**WORK INSTRUCTIONS:**
a - According to the Hacker News notebook excerpt, which two words must a post title begin with for the analysis to care about it?
b - Pick out every line of the entries below that contains the word "funnel".

**EXCERPT PROVIDED:**
Now let's print out the first five rows of our loaded dataset.

In [2]:
print(hn[:5])

[['id', 'title', 'url', 'num_points', 'num_comments', 'author', 'created_at'], ['12224879', 'Interactive Dynamic Video', 'http://www.interactivedynamicvideo.com/', '386', '52', 'ne0phyte', '8/4/2016 11:52'], ['10975351', 'How to Use Open Source and Shut the Fuck Up at the Same Time', 'http://hueniverse.com/2016/01/26/how-to-use-open-source-and-shut-the-fuck-up-at-the-same-time/', '39', '10', 'josep2', '1/26/2016 19:30'], ['11964716', "Florida DJs May Face Felony for April Fools' Water Joke", 'http://www.thewire.com/entertainment/2013/04/florida-djs-april-fools-water-joke/63798/', '2', '1', 'vezycash', '6/23/2016 22:20'], ['11919867', 'Technology ventures: From Idea to Enterprise', 'https://www.amazon.com/Technology-Ventures-Enterprise-Thomas-Byers/dp/0073523429', '3', '1', 'hswarna', '6/17/2016 0:01']]


## 2. Removing Headers from our Dataset

Notice that the first list in the inner lists contains the column headers, and the lists after contain the data for one row. In order to analyze our data, we need to first remove the row containing the column headers.

In [3]:
headers = hn[0]
hn = hn[1:]

print(headers)
print(hn[:5])

['id', 'title', 'url', 'num_points', 'num_comments', 'author', 'created_at']
[['12224879', 'Interactive Dynamic Video', 'http://www.interactivedynamicvideo.com/', '386', '52', 'ne0phyte', '8/4/2016 11:52'], ['10975351', 'How to Use Open Source and Shut the Fuck Up at the Same Time', 'http://hueniverse.com/2016/01/26/how-to-use-open-source-and-shut-the-fuck-up-at-the-same-time/', '39', '10', 'josep2', '1/26/2016 19:30'], ['11964716', "Florida DJs May Face Felony for April Fools' Water Joke", 'http://www.thewire.com/entertainment/2013/04/florida-djs-april-fools-water-joke/63798/', '2', '1', 'vezycash', '6/23/2016 22:20'], ['11919867', 'Technology ventures: From Idea to Enterprise', 'https://www.amazon.com/Technology-Ventures-Enterprise-Thomas-Byers/dp/0073523429', '3', '1', 'hswarna', '6/17/2016 0:01'], ['10301696', 'Note by Note: The Making of Steinway L1037 (2007)', 'http://www.nytimes.com/2007/11/07/movies/07stein.html?_r=0', '8', '2', 'walterbell', '9/30/2015 4:12']]


## 3. Extracting Ask HN and Show HN Posts

Having removed the headers from the **hn** dataset, we are now ready to filter our data. Given that we only care about post titles beginning with **Ask HN** or **Show HN**, we'll create new lists of lists containing only the data for these titles, respectively.

In [4]:
ask_posts, show_posts, other_posts = [], [], []

for row in hn:
    title = row[1]
    title = title.lower()
    if title.startswith('ask hn'):
        ask_posts.append(row)
    elif title.startswith('show hn'):
        show_posts.append(row)
    else:
        other_posts.append(row)

print('There are {} Ask HN posts.'.format(len(ask_posts)))

**DATA FOR THIS TASK:**

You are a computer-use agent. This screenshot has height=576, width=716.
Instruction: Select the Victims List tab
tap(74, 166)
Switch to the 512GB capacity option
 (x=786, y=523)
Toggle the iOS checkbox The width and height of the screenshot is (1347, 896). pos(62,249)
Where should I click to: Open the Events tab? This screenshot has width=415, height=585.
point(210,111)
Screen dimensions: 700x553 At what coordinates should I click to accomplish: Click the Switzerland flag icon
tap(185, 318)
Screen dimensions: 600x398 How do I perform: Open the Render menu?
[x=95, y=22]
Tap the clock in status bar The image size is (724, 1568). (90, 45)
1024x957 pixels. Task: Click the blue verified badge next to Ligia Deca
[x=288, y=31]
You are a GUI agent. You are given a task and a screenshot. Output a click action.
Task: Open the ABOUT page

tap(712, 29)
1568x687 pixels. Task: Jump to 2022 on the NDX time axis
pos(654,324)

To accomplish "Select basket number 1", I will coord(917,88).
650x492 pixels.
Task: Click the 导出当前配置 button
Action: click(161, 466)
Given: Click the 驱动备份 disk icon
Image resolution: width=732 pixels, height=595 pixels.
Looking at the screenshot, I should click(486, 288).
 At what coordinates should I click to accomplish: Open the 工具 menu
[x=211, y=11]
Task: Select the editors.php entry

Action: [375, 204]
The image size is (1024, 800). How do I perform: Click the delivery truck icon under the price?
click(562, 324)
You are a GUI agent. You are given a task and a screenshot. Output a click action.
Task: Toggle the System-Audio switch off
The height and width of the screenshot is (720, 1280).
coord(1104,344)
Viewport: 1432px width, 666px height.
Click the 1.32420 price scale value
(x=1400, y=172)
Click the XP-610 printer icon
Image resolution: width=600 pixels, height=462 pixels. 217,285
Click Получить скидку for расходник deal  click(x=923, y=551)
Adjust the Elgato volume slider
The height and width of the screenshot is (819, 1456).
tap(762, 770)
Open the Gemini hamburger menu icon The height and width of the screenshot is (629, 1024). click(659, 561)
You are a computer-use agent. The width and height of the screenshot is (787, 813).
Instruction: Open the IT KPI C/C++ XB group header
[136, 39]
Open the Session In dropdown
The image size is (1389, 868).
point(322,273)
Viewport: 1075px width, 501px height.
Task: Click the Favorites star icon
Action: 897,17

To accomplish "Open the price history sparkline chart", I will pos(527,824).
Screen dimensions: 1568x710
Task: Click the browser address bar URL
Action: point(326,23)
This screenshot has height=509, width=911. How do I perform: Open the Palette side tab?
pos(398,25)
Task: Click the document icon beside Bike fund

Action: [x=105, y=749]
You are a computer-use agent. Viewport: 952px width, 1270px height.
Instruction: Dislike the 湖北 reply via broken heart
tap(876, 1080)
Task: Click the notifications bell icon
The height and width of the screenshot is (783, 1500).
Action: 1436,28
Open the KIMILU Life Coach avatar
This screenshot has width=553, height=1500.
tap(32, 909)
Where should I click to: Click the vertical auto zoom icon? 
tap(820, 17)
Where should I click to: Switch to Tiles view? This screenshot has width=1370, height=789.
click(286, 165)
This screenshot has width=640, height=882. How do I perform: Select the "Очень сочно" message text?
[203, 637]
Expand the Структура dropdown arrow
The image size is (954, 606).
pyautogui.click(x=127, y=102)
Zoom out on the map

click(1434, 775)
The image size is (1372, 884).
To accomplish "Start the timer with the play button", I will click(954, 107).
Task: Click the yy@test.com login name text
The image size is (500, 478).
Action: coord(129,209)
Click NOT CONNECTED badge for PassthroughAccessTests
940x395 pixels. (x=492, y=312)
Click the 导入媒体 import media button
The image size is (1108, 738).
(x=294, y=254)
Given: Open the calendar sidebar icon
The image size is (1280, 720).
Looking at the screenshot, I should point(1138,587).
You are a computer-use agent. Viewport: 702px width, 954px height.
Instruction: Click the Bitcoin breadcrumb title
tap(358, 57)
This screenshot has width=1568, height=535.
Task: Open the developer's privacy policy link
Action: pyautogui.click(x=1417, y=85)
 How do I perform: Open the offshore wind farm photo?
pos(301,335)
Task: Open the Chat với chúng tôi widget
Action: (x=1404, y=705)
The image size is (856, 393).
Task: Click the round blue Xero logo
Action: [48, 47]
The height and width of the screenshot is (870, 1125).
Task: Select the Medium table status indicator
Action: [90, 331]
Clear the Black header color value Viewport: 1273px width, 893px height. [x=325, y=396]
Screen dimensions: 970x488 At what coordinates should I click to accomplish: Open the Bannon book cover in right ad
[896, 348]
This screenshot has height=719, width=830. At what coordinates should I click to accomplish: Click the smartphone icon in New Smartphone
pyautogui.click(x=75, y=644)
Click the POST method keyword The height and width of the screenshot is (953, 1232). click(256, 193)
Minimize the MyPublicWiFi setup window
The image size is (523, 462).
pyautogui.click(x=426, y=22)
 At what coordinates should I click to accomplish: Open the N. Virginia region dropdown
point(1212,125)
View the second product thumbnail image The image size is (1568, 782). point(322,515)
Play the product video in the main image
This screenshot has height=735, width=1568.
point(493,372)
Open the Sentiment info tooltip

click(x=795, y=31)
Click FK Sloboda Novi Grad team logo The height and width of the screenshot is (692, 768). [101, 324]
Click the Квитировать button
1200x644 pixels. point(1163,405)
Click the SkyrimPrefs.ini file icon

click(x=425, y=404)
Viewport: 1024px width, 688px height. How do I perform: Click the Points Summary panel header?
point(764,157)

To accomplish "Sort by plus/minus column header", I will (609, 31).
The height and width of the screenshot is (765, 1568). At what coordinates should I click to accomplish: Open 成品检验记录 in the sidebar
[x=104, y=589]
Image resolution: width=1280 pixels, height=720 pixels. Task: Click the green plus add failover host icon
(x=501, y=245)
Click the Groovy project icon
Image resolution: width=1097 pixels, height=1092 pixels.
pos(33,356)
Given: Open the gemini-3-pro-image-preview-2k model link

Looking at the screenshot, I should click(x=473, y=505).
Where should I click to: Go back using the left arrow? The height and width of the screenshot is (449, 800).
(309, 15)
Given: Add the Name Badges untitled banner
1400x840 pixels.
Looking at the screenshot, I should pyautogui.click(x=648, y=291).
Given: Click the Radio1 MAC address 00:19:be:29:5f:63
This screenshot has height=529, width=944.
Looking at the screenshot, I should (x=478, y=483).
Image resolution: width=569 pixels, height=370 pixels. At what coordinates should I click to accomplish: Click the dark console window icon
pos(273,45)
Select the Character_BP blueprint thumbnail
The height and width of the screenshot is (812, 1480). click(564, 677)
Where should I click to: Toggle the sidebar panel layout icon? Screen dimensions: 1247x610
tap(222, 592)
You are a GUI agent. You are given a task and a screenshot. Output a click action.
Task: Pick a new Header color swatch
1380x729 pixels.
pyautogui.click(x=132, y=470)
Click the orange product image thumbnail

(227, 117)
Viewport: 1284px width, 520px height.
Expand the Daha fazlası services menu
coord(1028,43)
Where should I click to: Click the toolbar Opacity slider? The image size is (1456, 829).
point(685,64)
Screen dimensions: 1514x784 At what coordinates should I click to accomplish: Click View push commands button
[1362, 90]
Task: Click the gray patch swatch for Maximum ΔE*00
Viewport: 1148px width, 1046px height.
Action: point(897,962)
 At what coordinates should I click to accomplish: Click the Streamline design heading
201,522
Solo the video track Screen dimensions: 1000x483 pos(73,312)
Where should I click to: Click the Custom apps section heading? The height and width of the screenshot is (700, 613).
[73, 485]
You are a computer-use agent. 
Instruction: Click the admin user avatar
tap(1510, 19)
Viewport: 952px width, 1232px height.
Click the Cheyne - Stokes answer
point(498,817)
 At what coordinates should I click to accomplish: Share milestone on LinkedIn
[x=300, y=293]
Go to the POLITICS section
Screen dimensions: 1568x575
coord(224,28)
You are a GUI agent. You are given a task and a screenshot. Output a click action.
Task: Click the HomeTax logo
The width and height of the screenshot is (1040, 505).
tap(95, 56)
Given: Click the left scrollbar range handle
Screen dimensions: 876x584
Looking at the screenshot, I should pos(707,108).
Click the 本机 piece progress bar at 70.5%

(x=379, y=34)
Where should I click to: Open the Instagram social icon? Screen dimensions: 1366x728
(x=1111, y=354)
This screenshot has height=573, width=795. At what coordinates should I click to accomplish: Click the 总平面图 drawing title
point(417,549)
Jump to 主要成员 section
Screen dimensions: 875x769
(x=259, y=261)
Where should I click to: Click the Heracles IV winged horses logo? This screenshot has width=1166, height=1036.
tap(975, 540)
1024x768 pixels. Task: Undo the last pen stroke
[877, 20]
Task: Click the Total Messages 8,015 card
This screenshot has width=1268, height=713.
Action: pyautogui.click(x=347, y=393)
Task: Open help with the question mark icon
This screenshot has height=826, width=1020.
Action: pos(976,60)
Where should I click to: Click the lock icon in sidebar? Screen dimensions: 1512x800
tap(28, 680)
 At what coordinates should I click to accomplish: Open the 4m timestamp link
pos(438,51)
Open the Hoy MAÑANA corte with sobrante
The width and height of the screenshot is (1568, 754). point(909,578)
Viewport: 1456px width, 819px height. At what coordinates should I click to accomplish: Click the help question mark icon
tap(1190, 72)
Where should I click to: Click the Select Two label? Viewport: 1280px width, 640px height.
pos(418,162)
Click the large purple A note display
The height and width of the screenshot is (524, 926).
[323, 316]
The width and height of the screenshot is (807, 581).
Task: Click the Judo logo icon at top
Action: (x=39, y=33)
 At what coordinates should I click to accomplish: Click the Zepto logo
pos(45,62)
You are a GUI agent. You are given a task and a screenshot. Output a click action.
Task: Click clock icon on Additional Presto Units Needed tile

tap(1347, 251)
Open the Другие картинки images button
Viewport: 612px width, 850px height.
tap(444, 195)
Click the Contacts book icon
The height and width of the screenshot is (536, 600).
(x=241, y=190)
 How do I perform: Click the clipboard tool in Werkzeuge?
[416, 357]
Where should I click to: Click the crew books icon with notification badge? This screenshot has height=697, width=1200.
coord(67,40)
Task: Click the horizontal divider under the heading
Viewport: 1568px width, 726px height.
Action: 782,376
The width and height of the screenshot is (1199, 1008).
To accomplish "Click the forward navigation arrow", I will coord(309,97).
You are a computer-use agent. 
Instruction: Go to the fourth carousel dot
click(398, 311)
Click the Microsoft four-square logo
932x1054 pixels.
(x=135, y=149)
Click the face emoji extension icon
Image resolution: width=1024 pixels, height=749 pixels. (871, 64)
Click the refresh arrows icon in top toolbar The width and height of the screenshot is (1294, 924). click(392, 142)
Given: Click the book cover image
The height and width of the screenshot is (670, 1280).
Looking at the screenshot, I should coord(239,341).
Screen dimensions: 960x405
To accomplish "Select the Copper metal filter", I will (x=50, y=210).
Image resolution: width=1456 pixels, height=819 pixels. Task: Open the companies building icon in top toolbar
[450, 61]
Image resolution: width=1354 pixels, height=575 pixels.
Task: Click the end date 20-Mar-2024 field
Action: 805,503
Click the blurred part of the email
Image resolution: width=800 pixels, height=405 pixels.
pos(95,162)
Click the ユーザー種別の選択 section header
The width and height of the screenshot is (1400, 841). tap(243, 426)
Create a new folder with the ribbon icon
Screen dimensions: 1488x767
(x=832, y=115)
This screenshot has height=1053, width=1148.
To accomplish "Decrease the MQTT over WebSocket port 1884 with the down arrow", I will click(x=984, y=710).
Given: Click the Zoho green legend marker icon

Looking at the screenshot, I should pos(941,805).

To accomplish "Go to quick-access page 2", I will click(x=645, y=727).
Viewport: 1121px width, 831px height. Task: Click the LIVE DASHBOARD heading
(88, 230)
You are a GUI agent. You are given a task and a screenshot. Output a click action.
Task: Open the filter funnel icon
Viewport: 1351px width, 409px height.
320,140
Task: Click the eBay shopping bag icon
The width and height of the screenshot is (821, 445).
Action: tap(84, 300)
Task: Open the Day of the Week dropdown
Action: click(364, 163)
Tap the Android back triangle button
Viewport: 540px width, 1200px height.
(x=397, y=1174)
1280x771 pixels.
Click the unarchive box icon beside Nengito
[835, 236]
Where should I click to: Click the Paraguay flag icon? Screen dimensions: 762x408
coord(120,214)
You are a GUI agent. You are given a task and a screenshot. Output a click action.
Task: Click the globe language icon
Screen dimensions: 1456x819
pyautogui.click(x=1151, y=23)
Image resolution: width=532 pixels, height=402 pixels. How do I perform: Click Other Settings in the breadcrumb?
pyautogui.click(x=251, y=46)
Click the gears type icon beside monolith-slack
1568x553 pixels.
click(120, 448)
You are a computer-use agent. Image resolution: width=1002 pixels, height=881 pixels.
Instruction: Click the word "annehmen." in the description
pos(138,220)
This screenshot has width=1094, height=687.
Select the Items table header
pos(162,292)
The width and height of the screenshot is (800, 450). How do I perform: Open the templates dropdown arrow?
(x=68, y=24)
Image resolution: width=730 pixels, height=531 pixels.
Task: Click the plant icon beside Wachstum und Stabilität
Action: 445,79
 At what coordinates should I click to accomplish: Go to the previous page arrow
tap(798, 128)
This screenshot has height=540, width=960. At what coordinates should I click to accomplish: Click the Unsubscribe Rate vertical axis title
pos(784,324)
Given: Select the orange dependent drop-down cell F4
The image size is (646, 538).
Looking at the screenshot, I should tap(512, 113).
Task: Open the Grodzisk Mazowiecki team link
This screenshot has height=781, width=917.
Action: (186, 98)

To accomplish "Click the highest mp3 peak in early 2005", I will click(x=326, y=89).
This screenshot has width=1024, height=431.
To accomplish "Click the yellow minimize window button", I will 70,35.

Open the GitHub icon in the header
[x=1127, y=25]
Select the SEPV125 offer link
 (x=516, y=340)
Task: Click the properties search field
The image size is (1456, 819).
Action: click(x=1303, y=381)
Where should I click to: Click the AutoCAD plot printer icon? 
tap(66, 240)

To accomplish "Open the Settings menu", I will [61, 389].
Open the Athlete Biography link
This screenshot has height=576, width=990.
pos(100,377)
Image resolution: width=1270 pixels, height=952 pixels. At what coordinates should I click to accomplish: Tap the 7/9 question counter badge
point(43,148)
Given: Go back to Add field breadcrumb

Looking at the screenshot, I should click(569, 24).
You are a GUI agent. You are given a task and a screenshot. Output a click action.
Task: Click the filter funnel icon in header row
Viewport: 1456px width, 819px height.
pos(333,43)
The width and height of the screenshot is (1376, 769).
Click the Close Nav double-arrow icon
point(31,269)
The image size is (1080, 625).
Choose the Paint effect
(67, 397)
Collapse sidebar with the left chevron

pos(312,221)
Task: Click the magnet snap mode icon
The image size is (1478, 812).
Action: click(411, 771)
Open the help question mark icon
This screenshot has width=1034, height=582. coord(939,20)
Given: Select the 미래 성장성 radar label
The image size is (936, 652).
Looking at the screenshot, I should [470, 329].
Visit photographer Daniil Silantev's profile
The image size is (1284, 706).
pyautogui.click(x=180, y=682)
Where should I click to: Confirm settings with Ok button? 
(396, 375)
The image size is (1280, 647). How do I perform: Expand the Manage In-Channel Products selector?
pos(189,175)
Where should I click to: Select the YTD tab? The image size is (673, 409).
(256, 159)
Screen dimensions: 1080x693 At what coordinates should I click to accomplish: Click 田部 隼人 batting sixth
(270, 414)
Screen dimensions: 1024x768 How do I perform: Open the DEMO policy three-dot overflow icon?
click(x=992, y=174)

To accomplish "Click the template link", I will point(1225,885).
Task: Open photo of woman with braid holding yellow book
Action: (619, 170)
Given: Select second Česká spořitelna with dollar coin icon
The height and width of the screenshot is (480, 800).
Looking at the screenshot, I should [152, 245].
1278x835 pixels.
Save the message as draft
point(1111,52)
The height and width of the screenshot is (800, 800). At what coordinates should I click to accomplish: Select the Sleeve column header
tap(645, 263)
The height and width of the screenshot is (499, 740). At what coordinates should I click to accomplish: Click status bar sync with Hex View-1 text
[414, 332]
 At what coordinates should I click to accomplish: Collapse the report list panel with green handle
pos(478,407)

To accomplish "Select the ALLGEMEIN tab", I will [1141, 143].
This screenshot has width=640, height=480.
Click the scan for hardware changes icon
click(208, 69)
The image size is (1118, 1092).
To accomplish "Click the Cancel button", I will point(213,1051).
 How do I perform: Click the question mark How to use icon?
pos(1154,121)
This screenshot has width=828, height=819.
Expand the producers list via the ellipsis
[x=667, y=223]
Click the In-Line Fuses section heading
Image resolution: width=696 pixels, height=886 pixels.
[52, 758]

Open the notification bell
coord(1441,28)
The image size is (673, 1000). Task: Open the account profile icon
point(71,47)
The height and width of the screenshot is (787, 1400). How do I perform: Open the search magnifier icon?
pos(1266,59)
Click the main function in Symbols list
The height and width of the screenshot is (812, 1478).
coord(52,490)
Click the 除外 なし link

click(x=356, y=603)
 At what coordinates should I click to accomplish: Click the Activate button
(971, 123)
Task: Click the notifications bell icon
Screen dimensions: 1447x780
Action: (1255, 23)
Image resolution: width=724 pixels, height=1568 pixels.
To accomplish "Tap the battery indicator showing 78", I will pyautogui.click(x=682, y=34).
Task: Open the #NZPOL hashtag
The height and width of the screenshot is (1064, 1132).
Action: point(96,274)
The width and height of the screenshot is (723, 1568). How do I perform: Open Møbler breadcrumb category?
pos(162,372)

**SOLUTIONS TO THE PROBLEMS:**
a - Ask HN or Show HN

b -
Task: Open the filter funnel icon
Task: Click the filter funnel icon in header row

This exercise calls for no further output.